Monday, December 04, 2006

What is the Outdoor Alliance?

I was in Washington DC this past week for the first full meeting of the Outdoor Alliance. We formed as a coalition over the past year and members include Access Fund, American Canoe Association, American Hiking Society, American Whitewater, International Mountain Biking Association, and Winter Wildlands Alliance. While these organizations have all worked together over the years in an informal capacity, the Turner Foundation has provided generous support to bring the group together as a formal coalition.

The Mission of the Outdoor Allliance is as follows:

The Outdoor Alliance is a framework designed to enable the Member Organizations to develop a coordinated national policy agenda and voice to promote sustainable, human-powered outdoor activities that create opportunities for healthy recreation.

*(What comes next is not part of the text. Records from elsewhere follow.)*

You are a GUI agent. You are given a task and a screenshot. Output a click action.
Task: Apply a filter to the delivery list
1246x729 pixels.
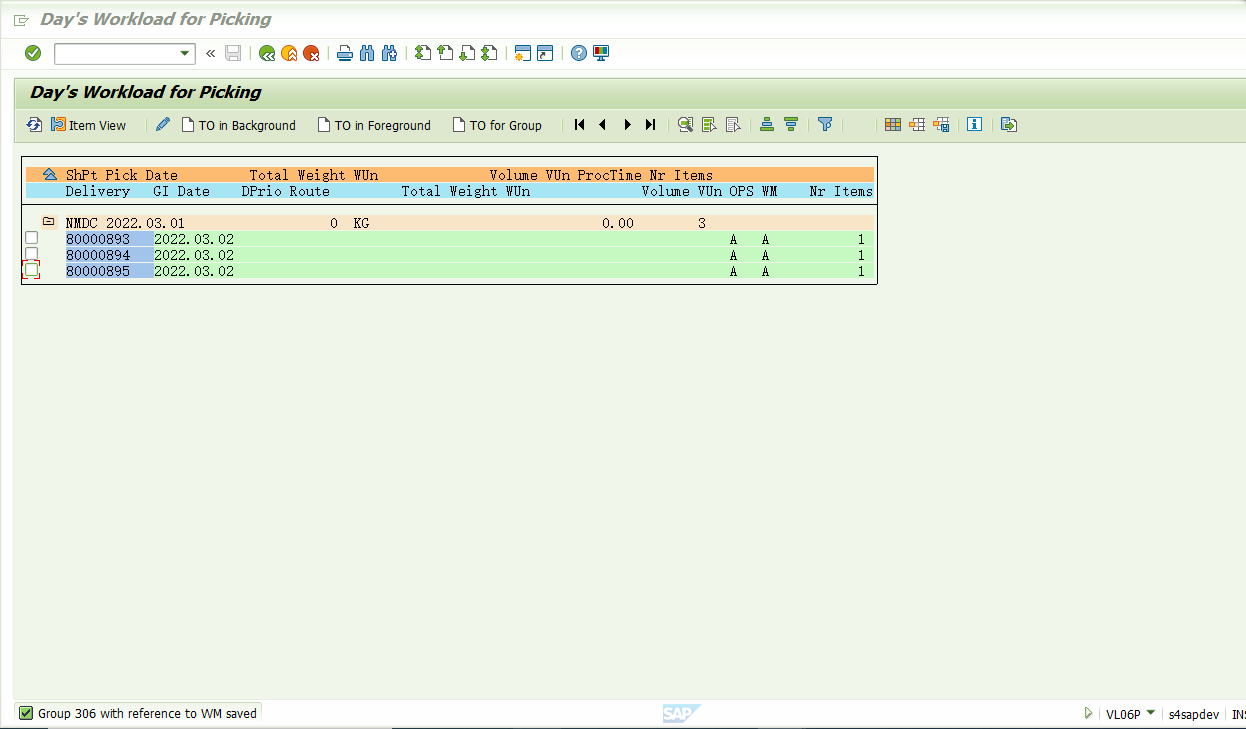pyautogui.click(x=825, y=124)
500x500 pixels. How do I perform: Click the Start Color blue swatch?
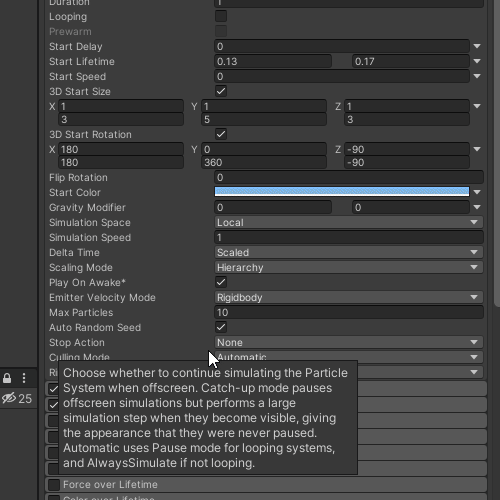coord(342,191)
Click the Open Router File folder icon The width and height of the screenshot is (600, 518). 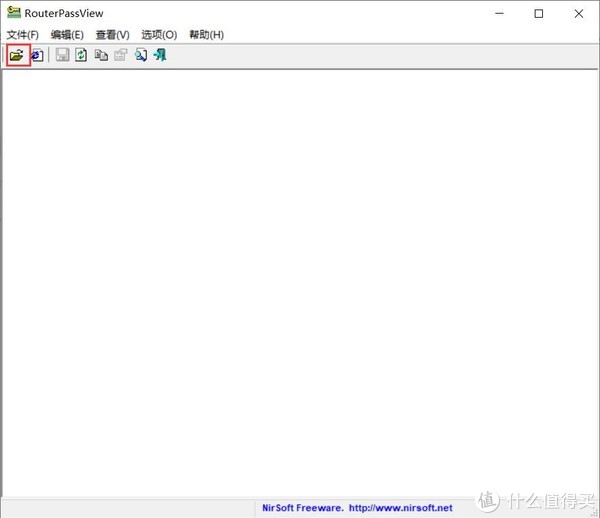(x=16, y=56)
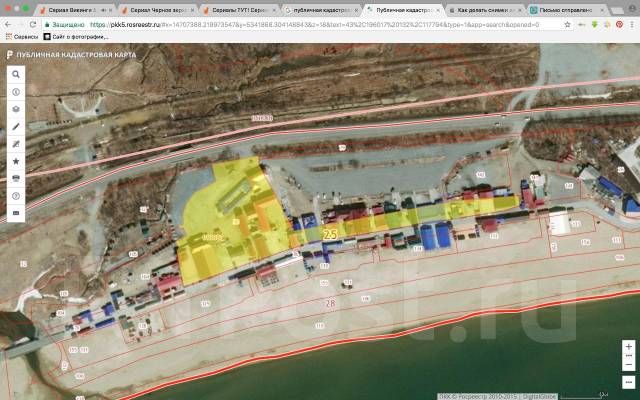Image resolution: width=640 pixels, height=400 pixels.
Task: Select the pencil drawing tool in sidebar
Action: 15,126
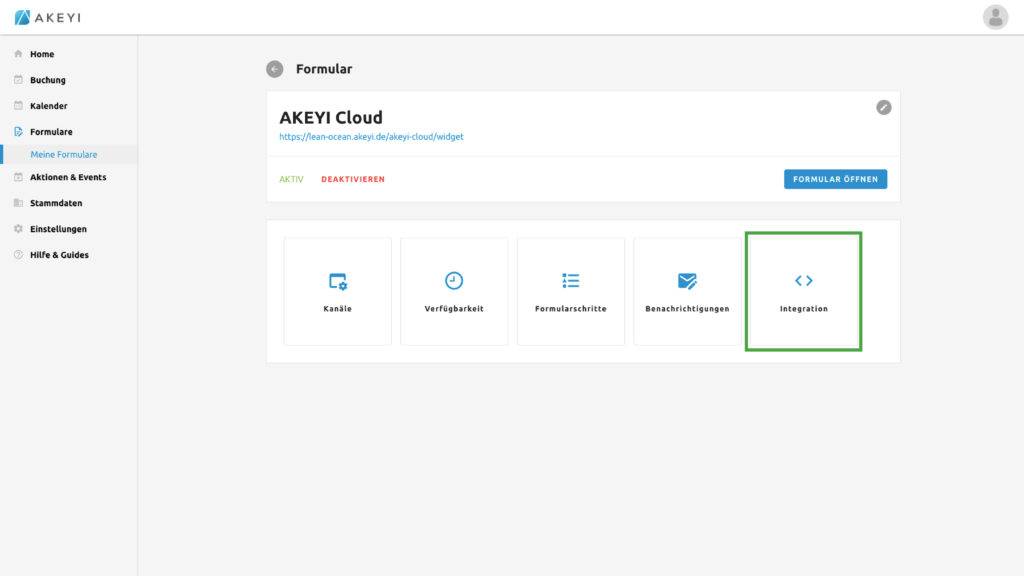Open Einstellungen in the sidebar
The width and height of the screenshot is (1024, 576).
coord(58,229)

The Alliance supports access to, and responsible stewardship of the lands, waters, air and habitat that are vital to a quality outdoor recreation experience.

And our Purpose is:

Promote links between government at all levels, public health groups, and the recreation community to encourage outdoor recreation and volunteerism to help advance the goal of building a stronger, healthier America.

So we have some great ideas and concepts that the Executive Directors of the member organizations have been formulating over the past year, but now it's time to talk implementation and start putting our ideas into action. What has become apparent is that for the first time those who directly use public lands for the recreational opportunities they will provide will have a voice in Washington, DC. We are in the process of developing a coordinated national policy agenda and will serve as the voice for sustainable, human-powered outdoor activities that create opportunities for healthy recreation.

Given my own background in ecosystem science and natural resources management, I am most excited with the opportunity we have to serve as the voice for resource stewardship. Protecting the future of our public lands depends on an engaged public who is out enjoying the resource and able to serve as an effective advocacy base. All of our outdoor recreation experiences depend on clean water and air, quality fish and wildlife habitat, and access to the public lands that are a defining feature of our nation. Our knowledge of ecosystem science continues to advance but actually translating this knowledge into policy or management actions requires the support of an informed and engaged public. A coalition of organizations that understands and embraces this linkage has a real opportunity to make a difference in the world.

Over the week we had a great set of meetings and the brainstorming we did was inspiring. We met with several high ranking individuals at National Park Service, US Forest Service, Bureau of Land Management, Fish and Wildlife Service, and Army Corps of Engineers. In addition several of us fanned out to talk to Congressional staffers. While many of these agencies have a mandate to provide quality recreation experiences they face a constant struggle in these tight budget times. Over the coming months we will be developing a core set of strategies to focus on specific programs needing our support. I look forward to playing a role in the development of this coalition as an effective voice in the protection of our public lands and waters.